On what planet are they more electable than someone genuinely interested in implementation, hasn’t lied to the public, has shown true leadership in the face of ongoing manufactured chaos?

More to the point, with every bit of bloodletting laying the motives of these bastards bare, do you really want them running the country?

It’s a moot point, I reckon. The ringleaders will face deselection. Many CLPs have postponed meetings to avoid having a vote. They’re done, and even if they weren’t, there is no way they’d continue his policy platform, and no way they’ll get into power.

Seriously review ALL the shit they’ve put the members through. Do they sound like Labour to you?

The media keeps chucking buckets of paint at Corbyn.

The shades they are throwing include anti-semitism, anti-royal, Britain-hating, terrorist-loving, army-dismantling, party-splitting and now brick-throwing.

That is a shitload of PR to overcome and half the population can’t be arsed to educate themselves.

They just rely on Murdoch to advise them and I can’t see him changing course.

Corbyn would need to abandon principles and cosy up to Uncle Rupert.…just like Tony did.

That ended well.

Meanwhile, back in reality.

Which to me, is a bonus, especially if he gets in.

The media has been utterly counterproductive in laying the boot into Corbyn, just as it was when laying the boot into the Leave argument.

He’s still standing after a year of the shit you describe. The Conservative Party leadership contenders self-knifed in a week. That tells me a couple of things. First, they probably haven’t got anything on him they haven’t already used. Election results seem to indicate that no-one is particularly arsed with the slurs they’ve tried so far. Second, the media ain’t as powerful as it used to be, largely through self-harm on this issue.

I think this sums it up quite well. It won’t for Pap as Corbyn and his band of brothers, fighting The Man, can do no wrong.

You should have built up to Jonathan Freedland, not started with him.

Where do you go next? Toynbee on a particularly bad day?

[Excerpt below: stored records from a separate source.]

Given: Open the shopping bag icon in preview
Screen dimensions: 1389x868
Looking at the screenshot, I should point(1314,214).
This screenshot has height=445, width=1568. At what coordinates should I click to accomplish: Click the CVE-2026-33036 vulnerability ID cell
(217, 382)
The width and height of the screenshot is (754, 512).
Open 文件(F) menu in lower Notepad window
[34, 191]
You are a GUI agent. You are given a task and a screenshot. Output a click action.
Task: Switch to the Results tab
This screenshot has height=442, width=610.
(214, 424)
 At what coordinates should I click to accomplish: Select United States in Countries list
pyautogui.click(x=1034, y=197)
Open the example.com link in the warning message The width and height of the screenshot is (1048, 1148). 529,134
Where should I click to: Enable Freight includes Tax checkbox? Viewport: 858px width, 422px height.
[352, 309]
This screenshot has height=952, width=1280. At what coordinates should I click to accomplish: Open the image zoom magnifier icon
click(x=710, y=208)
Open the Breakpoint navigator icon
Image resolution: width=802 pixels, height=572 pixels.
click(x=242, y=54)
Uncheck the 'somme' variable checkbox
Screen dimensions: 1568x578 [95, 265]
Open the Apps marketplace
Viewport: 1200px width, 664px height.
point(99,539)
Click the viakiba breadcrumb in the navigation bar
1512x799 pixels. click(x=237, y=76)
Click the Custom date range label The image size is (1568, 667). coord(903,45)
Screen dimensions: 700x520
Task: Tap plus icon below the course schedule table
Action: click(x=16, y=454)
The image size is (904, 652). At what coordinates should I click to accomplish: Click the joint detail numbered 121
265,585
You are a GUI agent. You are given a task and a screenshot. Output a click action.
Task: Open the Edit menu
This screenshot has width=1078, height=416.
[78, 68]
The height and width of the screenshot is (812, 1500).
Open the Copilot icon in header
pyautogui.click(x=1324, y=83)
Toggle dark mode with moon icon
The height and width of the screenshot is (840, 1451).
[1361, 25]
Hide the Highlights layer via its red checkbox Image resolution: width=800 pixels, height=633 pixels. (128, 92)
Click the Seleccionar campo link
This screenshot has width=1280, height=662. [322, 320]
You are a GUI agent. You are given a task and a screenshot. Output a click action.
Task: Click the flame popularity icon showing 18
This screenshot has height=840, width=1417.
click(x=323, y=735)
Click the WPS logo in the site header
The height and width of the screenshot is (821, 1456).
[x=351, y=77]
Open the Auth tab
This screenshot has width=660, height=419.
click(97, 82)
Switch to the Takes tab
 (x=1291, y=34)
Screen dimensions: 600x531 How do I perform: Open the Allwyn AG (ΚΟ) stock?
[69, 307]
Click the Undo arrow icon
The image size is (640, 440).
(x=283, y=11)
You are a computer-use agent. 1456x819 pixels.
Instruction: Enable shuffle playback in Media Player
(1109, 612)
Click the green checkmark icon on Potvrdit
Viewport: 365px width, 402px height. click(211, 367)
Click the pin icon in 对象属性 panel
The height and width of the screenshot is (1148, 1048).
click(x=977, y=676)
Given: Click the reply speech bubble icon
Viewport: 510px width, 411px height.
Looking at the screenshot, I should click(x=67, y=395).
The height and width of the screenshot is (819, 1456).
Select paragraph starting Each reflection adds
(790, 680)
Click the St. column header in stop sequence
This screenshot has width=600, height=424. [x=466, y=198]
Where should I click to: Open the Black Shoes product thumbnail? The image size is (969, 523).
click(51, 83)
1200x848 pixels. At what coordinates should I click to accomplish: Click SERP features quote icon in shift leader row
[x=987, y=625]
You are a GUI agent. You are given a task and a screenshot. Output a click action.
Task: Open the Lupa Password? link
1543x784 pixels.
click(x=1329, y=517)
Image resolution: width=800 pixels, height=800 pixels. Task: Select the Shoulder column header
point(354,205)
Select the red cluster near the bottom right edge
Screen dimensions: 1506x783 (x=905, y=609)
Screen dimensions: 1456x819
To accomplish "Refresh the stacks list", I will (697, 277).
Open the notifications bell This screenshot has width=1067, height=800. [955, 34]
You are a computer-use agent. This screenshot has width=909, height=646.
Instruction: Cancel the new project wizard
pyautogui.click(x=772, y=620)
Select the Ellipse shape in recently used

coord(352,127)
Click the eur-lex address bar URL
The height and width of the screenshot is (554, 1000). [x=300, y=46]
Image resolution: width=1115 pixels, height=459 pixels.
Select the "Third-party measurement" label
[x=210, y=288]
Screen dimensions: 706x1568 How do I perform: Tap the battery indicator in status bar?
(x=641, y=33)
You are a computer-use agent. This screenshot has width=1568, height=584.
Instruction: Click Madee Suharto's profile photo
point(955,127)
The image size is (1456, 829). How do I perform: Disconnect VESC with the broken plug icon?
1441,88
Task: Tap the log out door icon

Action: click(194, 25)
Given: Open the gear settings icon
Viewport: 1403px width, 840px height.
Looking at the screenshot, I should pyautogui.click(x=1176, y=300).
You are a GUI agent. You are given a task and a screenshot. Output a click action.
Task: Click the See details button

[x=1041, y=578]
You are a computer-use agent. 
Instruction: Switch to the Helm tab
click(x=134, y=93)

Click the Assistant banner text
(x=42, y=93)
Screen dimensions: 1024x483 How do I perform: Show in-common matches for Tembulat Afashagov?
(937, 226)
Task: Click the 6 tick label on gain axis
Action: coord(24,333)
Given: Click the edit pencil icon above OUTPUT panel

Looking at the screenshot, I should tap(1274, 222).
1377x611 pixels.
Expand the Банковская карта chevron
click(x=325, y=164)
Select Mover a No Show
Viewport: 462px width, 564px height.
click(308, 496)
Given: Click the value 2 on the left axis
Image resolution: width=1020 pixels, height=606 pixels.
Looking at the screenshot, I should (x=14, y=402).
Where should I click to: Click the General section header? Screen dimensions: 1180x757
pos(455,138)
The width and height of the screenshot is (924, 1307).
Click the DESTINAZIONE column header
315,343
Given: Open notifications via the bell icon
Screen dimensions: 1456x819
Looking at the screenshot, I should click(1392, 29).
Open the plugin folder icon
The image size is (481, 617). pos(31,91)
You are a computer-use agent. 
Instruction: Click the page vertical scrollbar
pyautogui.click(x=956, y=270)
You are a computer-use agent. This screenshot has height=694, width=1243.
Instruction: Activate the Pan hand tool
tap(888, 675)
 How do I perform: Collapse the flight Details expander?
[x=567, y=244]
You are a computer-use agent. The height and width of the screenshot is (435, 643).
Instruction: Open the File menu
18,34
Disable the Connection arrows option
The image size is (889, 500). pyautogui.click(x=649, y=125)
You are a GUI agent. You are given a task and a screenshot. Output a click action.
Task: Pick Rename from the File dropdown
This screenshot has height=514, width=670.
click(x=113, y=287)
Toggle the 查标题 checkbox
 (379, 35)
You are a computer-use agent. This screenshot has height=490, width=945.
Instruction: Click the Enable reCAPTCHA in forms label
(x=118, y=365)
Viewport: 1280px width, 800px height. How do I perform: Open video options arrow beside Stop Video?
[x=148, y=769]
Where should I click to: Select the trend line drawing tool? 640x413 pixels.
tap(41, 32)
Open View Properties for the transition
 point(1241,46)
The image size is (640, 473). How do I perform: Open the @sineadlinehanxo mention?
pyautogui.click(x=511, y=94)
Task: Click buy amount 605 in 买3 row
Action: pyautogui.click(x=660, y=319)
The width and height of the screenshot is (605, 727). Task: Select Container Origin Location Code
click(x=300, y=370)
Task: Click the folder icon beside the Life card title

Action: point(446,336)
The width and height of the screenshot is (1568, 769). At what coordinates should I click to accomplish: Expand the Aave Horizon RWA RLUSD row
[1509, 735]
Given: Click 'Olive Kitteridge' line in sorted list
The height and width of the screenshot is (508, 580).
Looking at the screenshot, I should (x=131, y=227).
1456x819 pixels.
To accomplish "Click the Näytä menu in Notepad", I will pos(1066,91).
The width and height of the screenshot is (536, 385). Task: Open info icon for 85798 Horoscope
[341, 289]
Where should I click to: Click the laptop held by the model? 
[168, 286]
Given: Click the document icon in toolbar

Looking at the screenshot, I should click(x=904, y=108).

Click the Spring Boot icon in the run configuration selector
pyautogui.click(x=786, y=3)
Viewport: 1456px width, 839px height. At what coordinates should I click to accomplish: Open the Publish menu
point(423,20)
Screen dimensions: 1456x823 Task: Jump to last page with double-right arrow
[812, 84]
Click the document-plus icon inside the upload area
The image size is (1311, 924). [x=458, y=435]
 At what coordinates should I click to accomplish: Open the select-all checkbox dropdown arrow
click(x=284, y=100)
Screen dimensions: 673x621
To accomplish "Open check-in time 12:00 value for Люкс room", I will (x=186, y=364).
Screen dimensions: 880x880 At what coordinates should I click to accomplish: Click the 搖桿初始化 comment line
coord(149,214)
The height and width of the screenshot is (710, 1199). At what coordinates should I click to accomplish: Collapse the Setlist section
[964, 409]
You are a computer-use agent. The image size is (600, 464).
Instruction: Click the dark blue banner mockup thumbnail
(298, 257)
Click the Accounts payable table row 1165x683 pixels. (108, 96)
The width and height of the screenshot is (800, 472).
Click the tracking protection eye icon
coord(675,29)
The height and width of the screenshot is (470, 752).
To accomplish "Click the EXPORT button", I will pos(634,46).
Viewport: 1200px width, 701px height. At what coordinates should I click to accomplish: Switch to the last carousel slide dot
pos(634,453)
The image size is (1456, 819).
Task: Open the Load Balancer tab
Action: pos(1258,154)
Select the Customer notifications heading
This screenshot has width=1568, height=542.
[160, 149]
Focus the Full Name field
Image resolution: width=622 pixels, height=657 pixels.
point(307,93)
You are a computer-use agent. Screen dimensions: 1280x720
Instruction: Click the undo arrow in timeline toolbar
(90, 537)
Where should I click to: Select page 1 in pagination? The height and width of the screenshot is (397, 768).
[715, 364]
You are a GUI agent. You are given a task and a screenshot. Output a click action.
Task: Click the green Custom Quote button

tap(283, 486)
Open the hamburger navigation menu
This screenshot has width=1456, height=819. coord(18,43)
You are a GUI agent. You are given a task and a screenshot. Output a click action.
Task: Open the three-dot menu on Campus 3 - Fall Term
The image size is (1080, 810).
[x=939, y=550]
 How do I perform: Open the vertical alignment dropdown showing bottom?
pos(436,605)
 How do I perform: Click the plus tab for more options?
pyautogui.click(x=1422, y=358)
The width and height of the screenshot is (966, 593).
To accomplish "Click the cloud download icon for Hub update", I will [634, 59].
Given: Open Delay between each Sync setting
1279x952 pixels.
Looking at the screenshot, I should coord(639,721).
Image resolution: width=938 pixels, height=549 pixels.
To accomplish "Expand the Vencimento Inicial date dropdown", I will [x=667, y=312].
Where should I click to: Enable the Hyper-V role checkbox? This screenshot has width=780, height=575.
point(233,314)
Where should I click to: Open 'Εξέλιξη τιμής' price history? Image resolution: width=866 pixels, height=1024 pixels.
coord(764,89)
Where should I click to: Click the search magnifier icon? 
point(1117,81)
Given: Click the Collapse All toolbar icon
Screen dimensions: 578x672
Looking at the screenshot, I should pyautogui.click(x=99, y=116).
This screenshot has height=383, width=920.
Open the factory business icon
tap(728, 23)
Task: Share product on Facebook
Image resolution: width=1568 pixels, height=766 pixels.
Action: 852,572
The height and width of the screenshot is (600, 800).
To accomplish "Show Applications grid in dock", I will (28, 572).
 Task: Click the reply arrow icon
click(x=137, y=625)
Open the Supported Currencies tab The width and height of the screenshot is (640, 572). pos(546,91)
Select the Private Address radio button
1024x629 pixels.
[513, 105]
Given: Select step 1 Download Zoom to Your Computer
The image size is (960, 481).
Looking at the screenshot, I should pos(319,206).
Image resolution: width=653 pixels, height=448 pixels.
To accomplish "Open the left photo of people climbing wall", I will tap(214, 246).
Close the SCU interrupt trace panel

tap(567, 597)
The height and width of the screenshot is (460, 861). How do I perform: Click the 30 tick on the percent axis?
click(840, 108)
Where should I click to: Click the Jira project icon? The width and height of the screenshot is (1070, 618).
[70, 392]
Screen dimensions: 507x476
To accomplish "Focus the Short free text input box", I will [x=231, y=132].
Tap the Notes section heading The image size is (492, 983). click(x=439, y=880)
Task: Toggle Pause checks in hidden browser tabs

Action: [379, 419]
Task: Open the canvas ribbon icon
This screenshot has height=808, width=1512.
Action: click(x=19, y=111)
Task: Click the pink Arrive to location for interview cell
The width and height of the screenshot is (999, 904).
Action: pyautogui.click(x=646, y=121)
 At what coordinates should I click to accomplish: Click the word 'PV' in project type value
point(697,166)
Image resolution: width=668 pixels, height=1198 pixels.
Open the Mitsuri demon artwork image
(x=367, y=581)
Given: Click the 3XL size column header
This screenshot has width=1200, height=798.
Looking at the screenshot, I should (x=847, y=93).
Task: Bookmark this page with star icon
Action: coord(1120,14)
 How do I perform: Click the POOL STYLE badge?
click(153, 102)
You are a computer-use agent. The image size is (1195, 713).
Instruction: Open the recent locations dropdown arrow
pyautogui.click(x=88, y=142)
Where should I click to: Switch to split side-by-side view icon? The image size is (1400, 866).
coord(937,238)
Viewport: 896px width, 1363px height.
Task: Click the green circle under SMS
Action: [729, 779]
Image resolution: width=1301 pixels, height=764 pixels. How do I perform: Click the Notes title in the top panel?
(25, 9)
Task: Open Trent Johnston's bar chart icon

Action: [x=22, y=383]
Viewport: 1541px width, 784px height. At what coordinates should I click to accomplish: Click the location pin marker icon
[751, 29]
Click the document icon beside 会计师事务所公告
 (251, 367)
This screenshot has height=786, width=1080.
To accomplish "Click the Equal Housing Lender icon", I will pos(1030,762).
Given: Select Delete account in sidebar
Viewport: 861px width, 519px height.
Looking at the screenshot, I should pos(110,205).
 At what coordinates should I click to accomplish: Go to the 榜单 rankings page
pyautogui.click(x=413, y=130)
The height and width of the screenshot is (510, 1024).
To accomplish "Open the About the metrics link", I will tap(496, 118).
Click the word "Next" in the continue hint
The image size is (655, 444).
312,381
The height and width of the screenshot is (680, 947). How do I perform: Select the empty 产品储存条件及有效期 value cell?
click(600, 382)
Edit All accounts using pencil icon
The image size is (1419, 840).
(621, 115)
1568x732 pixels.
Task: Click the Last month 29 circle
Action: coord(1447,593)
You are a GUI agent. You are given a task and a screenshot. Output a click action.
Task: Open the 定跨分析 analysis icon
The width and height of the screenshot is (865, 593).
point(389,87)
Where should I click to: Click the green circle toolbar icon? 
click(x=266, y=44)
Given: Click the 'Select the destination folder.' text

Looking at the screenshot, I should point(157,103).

Speaking as someone whose parents are historically floating voters, and who are also middle class (which I think definitely DOES exist), I can say that they would NEVER vote Corbyn, and purely on the basis of his image as defined by the media (chiefly newspapers and BBC) - all because the media portrayed him as a monarchy-hating, war-dead ignoring communist.

I’ve had full-on rows with my dad about the fact that he flat refuses to believe that newspapers and the BBC would do anything other than report the news ‘pretty much’ as is, and for an educated man it’s surprising how trenchantly he believes that the ‘old system’ still works.

THAT’S what Corbyn’s up against, and no amount of Facebook or Twitter chat is going to change that, unfortunately. I’ve said it already but what needs to happen is some sort of national campaign to remind people that you’re supposed to vote for POLICIES OF THE PARTY not personalities of the leaders. It seems to me a relatively recent phenomenon that people are voting for party leaders based on their public image - as recently as Blair maybe? - so the old folk of middle England should really be able to get there heads back in the game on that score… shouldn’t they?

That’s what I don’t understand about the ‘Corbyn is unelectable’ line - if his policies are fair, make sense, stand a good chance of improving the lives of the majority of the country, and could possibly break the stranglehold of an elite on the country (yet to be determined of course in these early stages), then how can he be ‘unelectable’?